アポイ岳中腹で行われている高山植物の再生実験地を
視察(20.9.17)



  鵜苫小と合同の理科授業で、町内幌満の東邦オリビン
   採石場にて地球の構造やプレートの働き、マントルを
   構成するかんらん岩について学ぶ(20.9.27)




  左:野外巡検などで学び、自分たちで調べた成果をみんなの前で発表する(20.12.19)
  右:発表会には5年生も参加し、先輩の発表に耳を傾けました。


自然と歴史に触れる「様似山道歩こう会」

アポイ岳ジオパークのサイトでもある「様似山道」を歩くツアーが10月13日(月)に行われました。様似山道は、江戸幕府が北方警備のため1799年(寛政11年)に開削した道内最古の官製道路の一つで、様似町冬島から幌満までの約7kmの道程。
 当日は、町内や浦河、札幌、千歳などから24人が参加し、東口である幌満川右岸から西口の冬島を約4時間かけて歩きました。山道にはミズナラなどの大木も多く、熊のふんや爪あとなどが自然の真っただ中にいることを実感させます。
 また、途中には明治初期にあったとされる原田宿跡もあり、参加者は歴史を想像しながらの自然散策に大満足の様子でした。

 

みんなのアポイ基金教育事業で宿泊研修
 道都・札幌でアポイ岳の植物や地質の稀少性を学ぼうと、様似の小学生41人が10月4日(土)~5日(日)、宿泊研修を行いました。
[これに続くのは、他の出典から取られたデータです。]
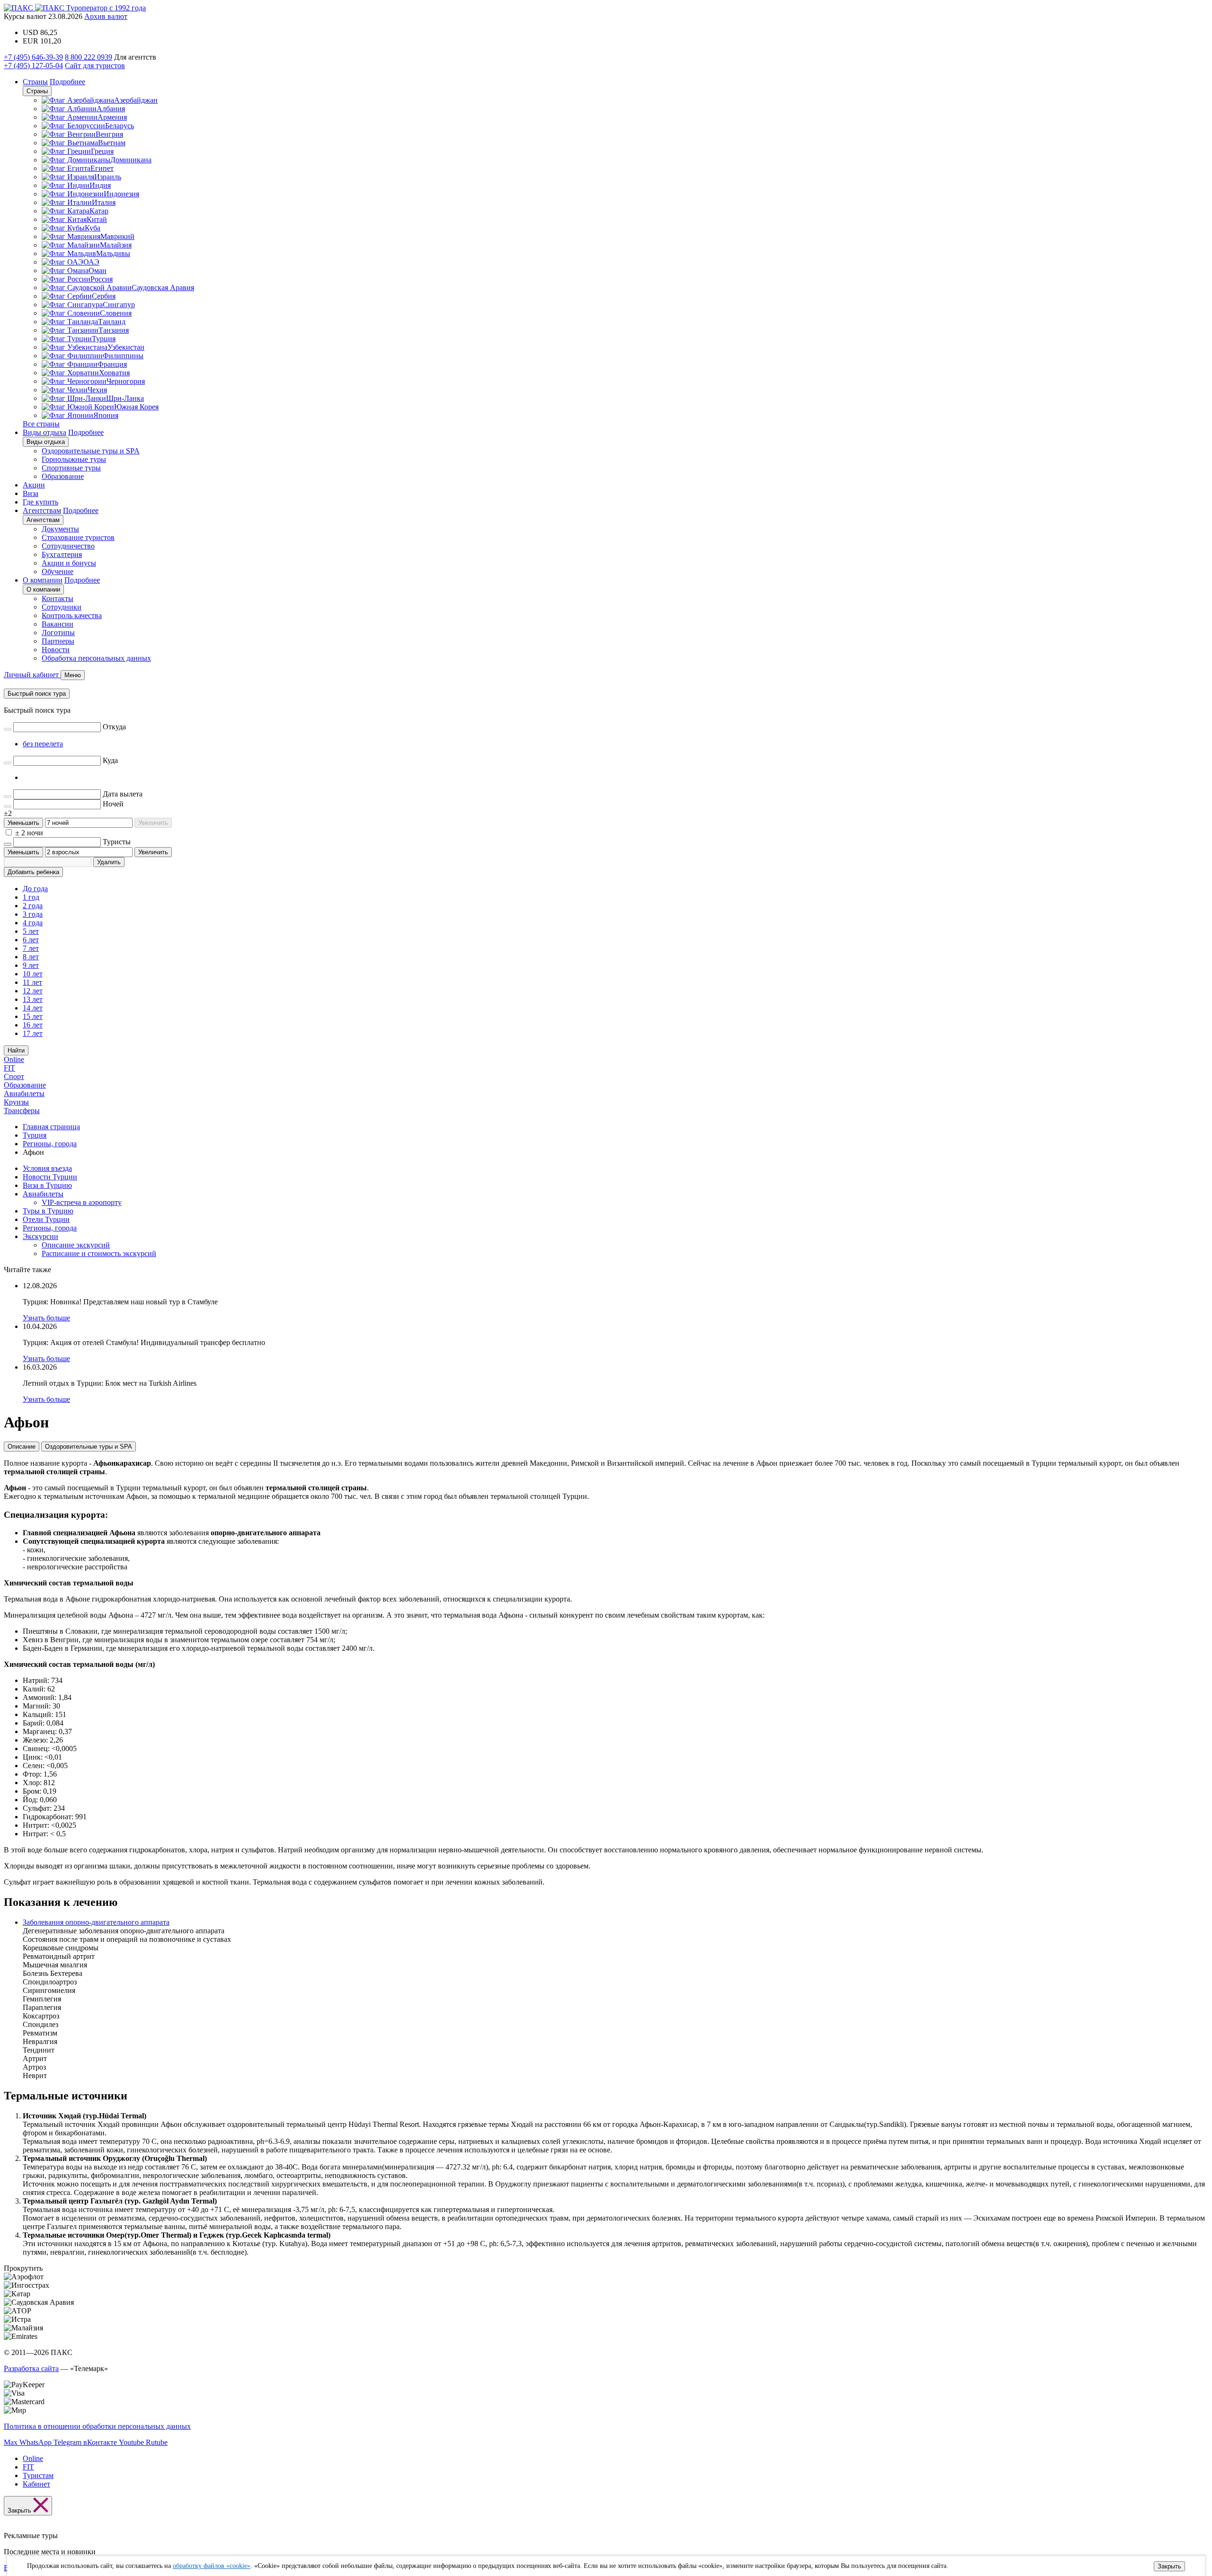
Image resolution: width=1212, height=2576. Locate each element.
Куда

これは、今年4月から施行している「みんなのアポイ基金」に寄せられたお金を活用して行う教育事業の一環で、北海道大学の総合博物館と植物園にあるアポイ岳の地質標本や植物について学びました。
 総合博物館の前には、様似町幌満のかんらん岩でできた門標があり、北海道大学大学院の新井田清信准教授より世界的にも貴重な幌満かんらん岩についての説明を受け、ま
た、植物園では初代園長で植物学者の宮部金吾博士とアポイ岳のかかわりなどにも触れ、子どもたちはアポイ岳の岩石や植物が貴重な学術標本となっていることに驚いていました。







●かんらん岩に触れる町民巡検ツアーを行いました
 アポイ岳ジオパークの主役となる幌満かんらん岩を現地で実際に学ぶ「町民巡検ツアー」が平成20年9月28日(日)、町内幌満の幌満峡で行われました。

 参加者は20人で、北海道大学大学院の新井田清信准教授を講師に、かんらん岩が露出している幌満川河岸に降りてルーペなどを使い岩石の特徴や成りたちについて学習しました。